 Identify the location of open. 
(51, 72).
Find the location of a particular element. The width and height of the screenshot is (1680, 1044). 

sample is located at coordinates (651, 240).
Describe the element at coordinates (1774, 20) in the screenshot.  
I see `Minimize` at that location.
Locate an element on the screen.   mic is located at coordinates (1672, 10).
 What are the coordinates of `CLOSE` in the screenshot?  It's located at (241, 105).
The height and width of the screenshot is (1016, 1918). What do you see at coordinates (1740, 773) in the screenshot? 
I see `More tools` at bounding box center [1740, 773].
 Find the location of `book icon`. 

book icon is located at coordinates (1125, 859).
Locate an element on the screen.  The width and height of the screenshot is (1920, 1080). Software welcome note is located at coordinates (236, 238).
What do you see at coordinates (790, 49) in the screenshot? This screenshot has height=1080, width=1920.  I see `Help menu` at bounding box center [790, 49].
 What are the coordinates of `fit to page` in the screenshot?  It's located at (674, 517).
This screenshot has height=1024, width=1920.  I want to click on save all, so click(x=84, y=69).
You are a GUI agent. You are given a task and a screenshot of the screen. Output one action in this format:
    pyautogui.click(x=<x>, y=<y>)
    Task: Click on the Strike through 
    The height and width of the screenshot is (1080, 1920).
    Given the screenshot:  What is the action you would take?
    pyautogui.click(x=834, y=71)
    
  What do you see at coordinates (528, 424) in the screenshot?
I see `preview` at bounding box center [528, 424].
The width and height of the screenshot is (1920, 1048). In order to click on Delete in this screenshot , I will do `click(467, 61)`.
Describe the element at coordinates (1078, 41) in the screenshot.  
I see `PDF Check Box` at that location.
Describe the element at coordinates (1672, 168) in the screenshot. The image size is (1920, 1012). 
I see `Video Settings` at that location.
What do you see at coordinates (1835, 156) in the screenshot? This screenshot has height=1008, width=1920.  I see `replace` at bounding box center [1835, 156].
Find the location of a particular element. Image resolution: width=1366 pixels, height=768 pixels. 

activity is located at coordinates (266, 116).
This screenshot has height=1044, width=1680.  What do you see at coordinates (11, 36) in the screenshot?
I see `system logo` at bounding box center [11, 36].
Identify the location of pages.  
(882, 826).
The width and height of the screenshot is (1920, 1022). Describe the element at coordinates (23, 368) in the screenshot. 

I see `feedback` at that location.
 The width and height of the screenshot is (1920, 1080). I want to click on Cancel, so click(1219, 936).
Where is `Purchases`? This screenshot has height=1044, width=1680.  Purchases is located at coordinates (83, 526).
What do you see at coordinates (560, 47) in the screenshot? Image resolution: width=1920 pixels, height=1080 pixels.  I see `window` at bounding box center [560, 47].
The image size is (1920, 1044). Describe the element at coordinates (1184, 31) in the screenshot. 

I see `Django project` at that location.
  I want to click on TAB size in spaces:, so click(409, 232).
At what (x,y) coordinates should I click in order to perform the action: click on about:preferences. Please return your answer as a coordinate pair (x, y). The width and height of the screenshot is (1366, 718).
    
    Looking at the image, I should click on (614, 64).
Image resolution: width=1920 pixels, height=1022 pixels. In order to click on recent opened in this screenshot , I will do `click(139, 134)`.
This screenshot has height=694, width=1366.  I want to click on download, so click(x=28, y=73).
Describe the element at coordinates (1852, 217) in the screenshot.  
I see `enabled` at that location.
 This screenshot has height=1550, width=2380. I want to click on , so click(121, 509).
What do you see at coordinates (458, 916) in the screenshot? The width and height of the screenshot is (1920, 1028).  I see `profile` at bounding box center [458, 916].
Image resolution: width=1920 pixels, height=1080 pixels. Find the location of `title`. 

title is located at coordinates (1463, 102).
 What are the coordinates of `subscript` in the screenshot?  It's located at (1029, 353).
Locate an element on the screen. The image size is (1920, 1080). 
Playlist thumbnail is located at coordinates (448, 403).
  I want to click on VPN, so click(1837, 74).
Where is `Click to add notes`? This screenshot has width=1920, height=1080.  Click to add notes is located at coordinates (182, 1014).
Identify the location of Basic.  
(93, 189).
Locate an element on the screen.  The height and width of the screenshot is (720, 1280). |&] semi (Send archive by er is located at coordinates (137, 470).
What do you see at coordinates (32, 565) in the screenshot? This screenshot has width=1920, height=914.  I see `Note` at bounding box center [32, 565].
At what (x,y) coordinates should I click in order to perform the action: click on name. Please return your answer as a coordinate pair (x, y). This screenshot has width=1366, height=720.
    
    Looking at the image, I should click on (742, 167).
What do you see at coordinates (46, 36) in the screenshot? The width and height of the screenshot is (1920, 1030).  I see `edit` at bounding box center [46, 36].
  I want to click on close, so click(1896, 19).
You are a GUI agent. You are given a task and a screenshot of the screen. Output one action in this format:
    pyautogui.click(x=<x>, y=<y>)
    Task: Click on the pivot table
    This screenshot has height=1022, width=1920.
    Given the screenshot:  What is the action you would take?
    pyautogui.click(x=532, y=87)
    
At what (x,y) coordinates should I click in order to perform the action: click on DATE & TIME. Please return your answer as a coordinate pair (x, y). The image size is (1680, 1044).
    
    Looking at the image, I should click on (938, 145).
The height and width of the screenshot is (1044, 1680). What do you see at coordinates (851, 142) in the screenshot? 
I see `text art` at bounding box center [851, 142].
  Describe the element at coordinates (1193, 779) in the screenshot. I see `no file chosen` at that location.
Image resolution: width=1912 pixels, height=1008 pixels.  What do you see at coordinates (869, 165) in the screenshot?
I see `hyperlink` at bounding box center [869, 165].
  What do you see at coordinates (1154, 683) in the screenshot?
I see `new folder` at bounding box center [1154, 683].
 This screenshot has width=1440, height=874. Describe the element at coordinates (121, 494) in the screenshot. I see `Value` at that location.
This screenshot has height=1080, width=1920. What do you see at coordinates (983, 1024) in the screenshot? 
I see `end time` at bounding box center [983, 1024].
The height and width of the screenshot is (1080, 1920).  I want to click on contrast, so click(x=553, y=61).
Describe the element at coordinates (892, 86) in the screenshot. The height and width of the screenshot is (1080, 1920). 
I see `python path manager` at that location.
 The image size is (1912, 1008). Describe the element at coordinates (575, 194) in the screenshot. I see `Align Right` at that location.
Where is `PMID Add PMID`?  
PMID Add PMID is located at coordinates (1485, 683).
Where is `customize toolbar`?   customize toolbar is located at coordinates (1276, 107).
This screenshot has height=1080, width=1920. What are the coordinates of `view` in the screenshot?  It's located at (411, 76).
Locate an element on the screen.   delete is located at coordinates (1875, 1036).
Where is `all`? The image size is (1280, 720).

● ● ●

STATED EXERCISE |
Retype all of the material above word for word, keeping every line as it is.

RESPONSE |
 Identify the location of open. 
(51, 72).
Find the location of a particular element. The width and height of the screenshot is (1680, 1044). 

sample is located at coordinates (651, 240).
Describe the element at coordinates (1774, 20) in the screenshot.  
I see `Minimize` at that location.
Locate an element on the screen.   mic is located at coordinates (1672, 10).
 What are the coordinates of `CLOSE` in the screenshot?  It's located at (241, 105).
The height and width of the screenshot is (1016, 1918). What do you see at coordinates (1740, 773) in the screenshot? 
I see `More tools` at bounding box center [1740, 773].
 Find the location of `book icon`. 

book icon is located at coordinates (1125, 859).
Locate an element on the screen.  The width and height of the screenshot is (1920, 1080). Software welcome note is located at coordinates (236, 238).
What do you see at coordinates (790, 49) in the screenshot? This screenshot has height=1080, width=1920.  I see `Help menu` at bounding box center [790, 49].
 What are the coordinates of `fit to page` in the screenshot?  It's located at (674, 517).
This screenshot has height=1024, width=1920.  I want to click on save all, so click(x=84, y=69).
You are a GUI agent. You are given a task and a screenshot of the screen. Output one action in this format:
    pyautogui.click(x=<x>, y=<y>)
    Task: Click on the Strike through 
    The height and width of the screenshot is (1080, 1920).
    Given the screenshot:  What is the action you would take?
    pyautogui.click(x=834, y=71)
    
  What do you see at coordinates (528, 424) in the screenshot?
I see `preview` at bounding box center [528, 424].
The width and height of the screenshot is (1920, 1048). In order to click on Delete in this screenshot , I will do `click(467, 61)`.
Describe the element at coordinates (1078, 41) in the screenshot.  
I see `PDF Check Box` at that location.
Describe the element at coordinates (1672, 168) in the screenshot. The image size is (1920, 1012). 
I see `Video Settings` at that location.
What do you see at coordinates (1835, 156) in the screenshot? This screenshot has height=1008, width=1920.  I see `replace` at bounding box center [1835, 156].
Find the location of a particular element. Image resolution: width=1366 pixels, height=768 pixels. 

activity is located at coordinates (266, 116).
This screenshot has height=1044, width=1680.  What do you see at coordinates (11, 36) in the screenshot?
I see `system logo` at bounding box center [11, 36].
Identify the location of pages.  
(882, 826).
The width and height of the screenshot is (1920, 1022). Describe the element at coordinates (23, 368) in the screenshot. 

I see `feedback` at that location.
 The width and height of the screenshot is (1920, 1080). I want to click on Cancel, so click(1219, 936).
Where is `Purchases`? This screenshot has height=1044, width=1680.  Purchases is located at coordinates (83, 526).
What do you see at coordinates (560, 47) in the screenshot? Image resolution: width=1920 pixels, height=1080 pixels.  I see `window` at bounding box center [560, 47].
The image size is (1920, 1044). Describe the element at coordinates (1184, 31) in the screenshot. 

I see `Django project` at that location.
  I want to click on TAB size in spaces:, so click(409, 232).
At what (x,y) coordinates should I click in order to perform the action: click on about:preferences. Please return your answer as a coordinate pair (x, y). The width and height of the screenshot is (1366, 718).
    
    Looking at the image, I should click on (614, 64).
Image resolution: width=1920 pixels, height=1022 pixels. In order to click on recent opened in this screenshot , I will do `click(139, 134)`.
This screenshot has height=694, width=1366.  I want to click on download, so click(x=28, y=73).
Describe the element at coordinates (1852, 217) in the screenshot.  
I see `enabled` at that location.
 This screenshot has height=1550, width=2380. I want to click on , so click(121, 509).
What do you see at coordinates (458, 916) in the screenshot? The width and height of the screenshot is (1920, 1028).  I see `profile` at bounding box center [458, 916].
Image resolution: width=1920 pixels, height=1080 pixels. Find the location of `title`. 

title is located at coordinates (1463, 102).
 What are the coordinates of `subscript` in the screenshot?  It's located at (1029, 353).
Locate an element on the screen. The image size is (1920, 1080). 
Playlist thumbnail is located at coordinates (448, 403).
  I want to click on VPN, so click(1837, 74).
Where is `Click to add notes`? This screenshot has width=1920, height=1080.  Click to add notes is located at coordinates (182, 1014).
Identify the location of Basic.  
(93, 189).
Locate an element on the screen.  The height and width of the screenshot is (720, 1280). |&] semi (Send archive by er is located at coordinates (137, 470).
What do you see at coordinates (32, 565) in the screenshot? This screenshot has width=1920, height=914.  I see `Note` at bounding box center [32, 565].
At what (x,y) coordinates should I click in order to perform the action: click on name. Please return your answer as a coordinate pair (x, y). This screenshot has width=1366, height=720.
    
    Looking at the image, I should click on (742, 167).
What do you see at coordinates (46, 36) in the screenshot? The width and height of the screenshot is (1920, 1030).  I see `edit` at bounding box center [46, 36].
  I want to click on close, so click(1896, 19).
You are a GUI agent. You are given a task and a screenshot of the screen. Output one action in this format:
    pyautogui.click(x=<x>, y=<y>)
    Task: Click on the pivot table
    This screenshot has height=1022, width=1920.
    Given the screenshot:  What is the action you would take?
    pyautogui.click(x=532, y=87)
    
At what (x,y) coordinates should I click in order to perform the action: click on DATE & TIME. Please return your answer as a coordinate pair (x, y). The image size is (1680, 1044).
    
    Looking at the image, I should click on (938, 145).
The height and width of the screenshot is (1044, 1680). What do you see at coordinates (851, 142) in the screenshot? 
I see `text art` at bounding box center [851, 142].
  Describe the element at coordinates (1193, 779) in the screenshot. I see `no file chosen` at that location.
Image resolution: width=1912 pixels, height=1008 pixels.  What do you see at coordinates (869, 165) in the screenshot?
I see `hyperlink` at bounding box center [869, 165].
  What do you see at coordinates (1154, 683) in the screenshot?
I see `new folder` at bounding box center [1154, 683].
 This screenshot has width=1440, height=874. Describe the element at coordinates (121, 494) in the screenshot. I see `Value` at that location.
This screenshot has height=1080, width=1920. What do you see at coordinates (983, 1024) in the screenshot? 
I see `end time` at bounding box center [983, 1024].
The height and width of the screenshot is (1080, 1920).  I want to click on contrast, so click(x=553, y=61).
Describe the element at coordinates (892, 86) in the screenshot. The height and width of the screenshot is (1080, 1920). 
I see `python path manager` at that location.
 The image size is (1912, 1008). Describe the element at coordinates (575, 194) in the screenshot. I see `Align Right` at that location.
Where is `PMID Add PMID`?  
PMID Add PMID is located at coordinates (1485, 683).
Where is `customize toolbar`?   customize toolbar is located at coordinates (1276, 107).
This screenshot has height=1080, width=1920. What are the coordinates of `view` in the screenshot?  It's located at (411, 76).
Locate an element on the screen.   delete is located at coordinates (1875, 1036).
Where is `all`? The image size is (1280, 720).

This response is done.